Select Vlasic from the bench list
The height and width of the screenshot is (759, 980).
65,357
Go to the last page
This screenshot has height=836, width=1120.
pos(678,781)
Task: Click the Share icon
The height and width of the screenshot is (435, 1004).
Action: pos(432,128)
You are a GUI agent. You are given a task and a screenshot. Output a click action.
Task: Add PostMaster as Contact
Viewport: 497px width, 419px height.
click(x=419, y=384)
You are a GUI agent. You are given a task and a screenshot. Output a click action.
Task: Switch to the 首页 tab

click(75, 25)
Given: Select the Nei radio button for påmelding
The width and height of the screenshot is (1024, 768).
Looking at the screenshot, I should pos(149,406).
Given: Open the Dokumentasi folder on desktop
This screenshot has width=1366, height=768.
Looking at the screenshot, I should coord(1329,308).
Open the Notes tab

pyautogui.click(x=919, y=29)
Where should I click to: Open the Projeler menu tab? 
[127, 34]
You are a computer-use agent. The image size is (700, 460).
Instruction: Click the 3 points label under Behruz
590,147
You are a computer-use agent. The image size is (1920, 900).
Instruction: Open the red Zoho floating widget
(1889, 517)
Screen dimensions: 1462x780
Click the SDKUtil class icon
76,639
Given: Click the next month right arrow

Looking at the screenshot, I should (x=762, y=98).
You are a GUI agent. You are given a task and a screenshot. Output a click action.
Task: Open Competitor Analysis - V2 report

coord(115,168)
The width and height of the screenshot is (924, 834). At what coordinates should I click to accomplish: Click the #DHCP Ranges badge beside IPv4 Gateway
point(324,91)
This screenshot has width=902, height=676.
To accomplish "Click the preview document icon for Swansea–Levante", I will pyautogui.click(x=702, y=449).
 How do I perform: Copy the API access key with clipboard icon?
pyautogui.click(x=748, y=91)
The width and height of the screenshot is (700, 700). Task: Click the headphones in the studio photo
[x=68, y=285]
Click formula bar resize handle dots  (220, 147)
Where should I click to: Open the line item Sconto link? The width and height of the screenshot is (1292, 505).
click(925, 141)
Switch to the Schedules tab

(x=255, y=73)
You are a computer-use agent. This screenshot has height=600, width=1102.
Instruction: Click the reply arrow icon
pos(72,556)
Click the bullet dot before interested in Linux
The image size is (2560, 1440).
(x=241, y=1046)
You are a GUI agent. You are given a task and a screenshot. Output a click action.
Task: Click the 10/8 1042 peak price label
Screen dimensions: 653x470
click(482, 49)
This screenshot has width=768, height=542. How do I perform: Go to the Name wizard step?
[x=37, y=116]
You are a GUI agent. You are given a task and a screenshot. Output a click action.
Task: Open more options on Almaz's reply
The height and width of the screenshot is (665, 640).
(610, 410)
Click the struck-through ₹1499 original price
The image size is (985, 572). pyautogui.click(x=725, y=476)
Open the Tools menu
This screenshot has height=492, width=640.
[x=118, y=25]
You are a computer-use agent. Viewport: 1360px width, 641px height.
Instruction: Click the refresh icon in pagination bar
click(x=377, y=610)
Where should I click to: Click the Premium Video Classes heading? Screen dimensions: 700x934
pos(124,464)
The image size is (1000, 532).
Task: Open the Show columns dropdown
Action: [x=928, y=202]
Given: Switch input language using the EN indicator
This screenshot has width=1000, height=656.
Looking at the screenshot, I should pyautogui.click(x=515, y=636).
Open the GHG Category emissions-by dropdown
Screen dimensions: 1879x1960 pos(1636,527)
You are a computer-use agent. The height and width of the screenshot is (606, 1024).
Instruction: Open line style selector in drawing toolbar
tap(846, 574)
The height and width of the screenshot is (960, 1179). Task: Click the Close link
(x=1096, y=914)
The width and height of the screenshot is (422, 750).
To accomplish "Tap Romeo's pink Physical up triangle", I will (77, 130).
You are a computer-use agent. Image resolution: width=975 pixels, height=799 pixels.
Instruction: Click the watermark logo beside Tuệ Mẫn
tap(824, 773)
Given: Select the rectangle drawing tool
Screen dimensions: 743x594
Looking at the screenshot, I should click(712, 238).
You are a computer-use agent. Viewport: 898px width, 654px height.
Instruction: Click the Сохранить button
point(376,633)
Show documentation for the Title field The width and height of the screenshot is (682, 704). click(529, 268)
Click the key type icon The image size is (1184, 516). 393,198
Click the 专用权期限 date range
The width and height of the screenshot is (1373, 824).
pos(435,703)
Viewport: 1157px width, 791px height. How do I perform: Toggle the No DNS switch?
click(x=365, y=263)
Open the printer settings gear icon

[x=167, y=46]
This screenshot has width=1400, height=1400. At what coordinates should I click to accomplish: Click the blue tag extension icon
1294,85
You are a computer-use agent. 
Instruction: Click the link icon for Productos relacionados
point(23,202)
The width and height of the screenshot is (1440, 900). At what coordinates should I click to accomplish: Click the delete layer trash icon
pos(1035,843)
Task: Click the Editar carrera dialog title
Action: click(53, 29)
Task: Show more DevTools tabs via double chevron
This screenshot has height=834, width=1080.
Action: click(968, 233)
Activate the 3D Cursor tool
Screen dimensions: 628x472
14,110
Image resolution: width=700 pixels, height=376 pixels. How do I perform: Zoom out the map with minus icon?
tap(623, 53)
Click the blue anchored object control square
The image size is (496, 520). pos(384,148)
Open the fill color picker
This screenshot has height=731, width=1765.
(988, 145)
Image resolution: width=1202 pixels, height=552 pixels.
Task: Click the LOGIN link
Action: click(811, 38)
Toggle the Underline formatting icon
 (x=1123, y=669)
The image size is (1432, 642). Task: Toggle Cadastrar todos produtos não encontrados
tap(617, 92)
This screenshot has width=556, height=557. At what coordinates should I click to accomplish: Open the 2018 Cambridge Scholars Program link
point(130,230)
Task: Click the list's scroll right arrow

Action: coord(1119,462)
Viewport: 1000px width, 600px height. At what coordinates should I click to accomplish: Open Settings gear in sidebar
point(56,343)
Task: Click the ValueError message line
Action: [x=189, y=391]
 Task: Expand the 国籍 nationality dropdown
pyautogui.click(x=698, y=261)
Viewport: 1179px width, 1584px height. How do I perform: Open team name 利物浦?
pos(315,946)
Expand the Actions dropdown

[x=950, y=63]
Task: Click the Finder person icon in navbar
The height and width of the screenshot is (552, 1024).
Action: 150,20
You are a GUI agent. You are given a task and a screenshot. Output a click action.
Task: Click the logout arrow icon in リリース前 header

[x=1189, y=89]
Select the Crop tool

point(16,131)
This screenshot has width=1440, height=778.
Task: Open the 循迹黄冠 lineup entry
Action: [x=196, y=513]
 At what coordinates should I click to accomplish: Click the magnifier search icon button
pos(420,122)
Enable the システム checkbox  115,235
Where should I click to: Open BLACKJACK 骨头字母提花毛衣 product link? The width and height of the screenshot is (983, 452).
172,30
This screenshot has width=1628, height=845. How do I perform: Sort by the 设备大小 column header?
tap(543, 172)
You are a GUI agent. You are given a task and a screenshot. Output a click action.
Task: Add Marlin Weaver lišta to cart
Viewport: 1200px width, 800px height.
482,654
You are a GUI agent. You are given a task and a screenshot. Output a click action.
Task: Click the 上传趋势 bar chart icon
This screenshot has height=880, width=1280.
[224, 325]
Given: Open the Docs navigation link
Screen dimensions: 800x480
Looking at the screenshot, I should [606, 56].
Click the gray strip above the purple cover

» Try it: Using the listing above, pick out each line that contains the word "will", then copy it.

» Result of the exercise:
To accomplish "Click the preview document icon for Swansea–Levante", I will pyautogui.click(x=702, y=449).
To accomplish "Tap Romeo's pink Physical up triangle", I will (77, 130).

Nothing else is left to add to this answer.